Think big, green: Microsoft's mall-size data centers
Company commissioning two facilities in greater Chicago and San Antonio areas
Computerworld - Microsoft Corp. is developing 1 million square feet of data center space in the U.S. in separate projects in San Antonio and near Chicago as it adds to its technological capacity to provide online services.
These are huge facilities. If shopping in a large mall is tiring, imagine working in Microsoft's new Northlake, Ill., data center, announced this week. It will be 550,000 square feet -- about 12 acres, or more than 10 football fields -- in area, enough room to comfortably house four or five "big-box" retailers.
The company began building a 447,000-square-foot data center in San Antonio in July and expects to have it operating by next summer. The Chicago center will begin operations sometime early next spring.
But a retail store, or for that matter a fast-food restaurant, may have more people working at it than Microsoft's massive data center in Northlake will have. Just 30 people -- and that includes IT administrators, security and janitorial staffers -- will tend "tens of thousands" of servers, which is as specific as Mike Manos, senior director of data center services at Microsoft, would get about the facility's expected computing power.
Microsoft will rely heavily on automation to run its data center, said Manos.
"When you get to a certain level of size and scale, if you are not driving toward a significant level of automation, you are doing it all wrong, I think," he said.
Meanwhile, outside the walls ...
While the staff at the facility will be small, Brad Day, an analyst at Cambridge, Mass.-based Forrester Research Inc., said he believes the data center will be keeping many more people outside the center busy, especially IT vendors supplying equipment and services.

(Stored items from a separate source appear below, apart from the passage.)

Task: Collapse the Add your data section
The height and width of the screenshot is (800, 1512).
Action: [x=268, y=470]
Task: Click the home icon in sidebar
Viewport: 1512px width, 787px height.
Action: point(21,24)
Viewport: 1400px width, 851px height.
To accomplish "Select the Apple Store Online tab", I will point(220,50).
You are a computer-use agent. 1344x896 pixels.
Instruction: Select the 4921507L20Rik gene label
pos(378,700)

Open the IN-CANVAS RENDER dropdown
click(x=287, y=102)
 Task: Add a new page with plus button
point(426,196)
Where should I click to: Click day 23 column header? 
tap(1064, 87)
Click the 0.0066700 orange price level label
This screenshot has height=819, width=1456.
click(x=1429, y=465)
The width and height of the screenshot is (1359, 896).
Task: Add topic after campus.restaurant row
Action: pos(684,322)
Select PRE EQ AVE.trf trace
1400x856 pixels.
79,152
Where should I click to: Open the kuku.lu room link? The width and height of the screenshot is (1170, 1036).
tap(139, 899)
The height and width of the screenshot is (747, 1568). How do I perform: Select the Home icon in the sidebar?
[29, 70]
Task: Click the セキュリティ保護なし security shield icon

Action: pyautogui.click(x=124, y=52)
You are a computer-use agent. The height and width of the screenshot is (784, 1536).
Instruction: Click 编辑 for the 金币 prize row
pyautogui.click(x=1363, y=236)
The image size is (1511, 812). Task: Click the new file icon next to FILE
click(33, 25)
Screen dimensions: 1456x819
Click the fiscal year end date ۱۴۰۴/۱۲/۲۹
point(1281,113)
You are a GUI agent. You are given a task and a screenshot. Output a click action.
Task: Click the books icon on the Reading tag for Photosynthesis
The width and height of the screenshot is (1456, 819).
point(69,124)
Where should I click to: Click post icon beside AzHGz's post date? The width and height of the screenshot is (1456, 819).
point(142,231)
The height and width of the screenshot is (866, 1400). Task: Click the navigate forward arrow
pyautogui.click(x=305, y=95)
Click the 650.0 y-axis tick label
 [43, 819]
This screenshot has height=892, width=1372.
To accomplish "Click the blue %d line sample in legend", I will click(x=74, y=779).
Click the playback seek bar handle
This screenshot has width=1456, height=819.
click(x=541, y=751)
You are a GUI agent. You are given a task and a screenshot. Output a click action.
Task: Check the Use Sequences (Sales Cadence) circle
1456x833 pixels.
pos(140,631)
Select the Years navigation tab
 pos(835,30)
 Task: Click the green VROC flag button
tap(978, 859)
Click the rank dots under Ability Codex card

By choosing the Chicago area, Microsoft's executives "are trying to bring their services professionals much closer to the line of business," said Day.
Mark Levin, a consultant at benchmarking firm Metrics Based Assessments LLC, said he suspects that Microsoft is only counting direct operations people at the site, not the systems administrators, storage managers and database administrators, many of whom can work remotely.
Microsoft needs data center space, in part, for some new services, including storage space for customers to house high-definition video, music and documents under its planned Microsoft Live Drive program.
Working with what you've got
Google is building large data centers in areas where electricity is inexpensive, such as next to the hydropower-rich Columbia River in the Dalles, Ore., or in rural areas. But Chicago is not without its intrinsic advantages, said Manos, a Windy City native.
Microsoft will in fact be taking advantage of a natural Chicagoland feature to help cut energy costs at that facility. It's called air-side economization -- otherwise known as opening a window. From fall to spring in Chicago, "the air outside isn't necessarily warm," said Manos, and cooler air will be used to help chill the data center. Pacific Gas & Electric Co., in particular, has been advocating the technology and has said that doing so can cut cooling costs by 60%.
Microsoft is leasing the data center facility, which was was originally developed by Ascent Corp. and The Koman Group LLC. The original plan was to provide data center space for about eight companies until Microsoft asked for the entire facility, said Phil Horstmann, CEO of St. Louis-based Ascent, a data center development firm.
The Northlake facility is near a utility transmission line and has access to six fiber-optic networks. When Microsoft is done with its work, it may be one of the largest data centers in the U.S. "I don't know of any others this size, of true data centers," said Horstmann.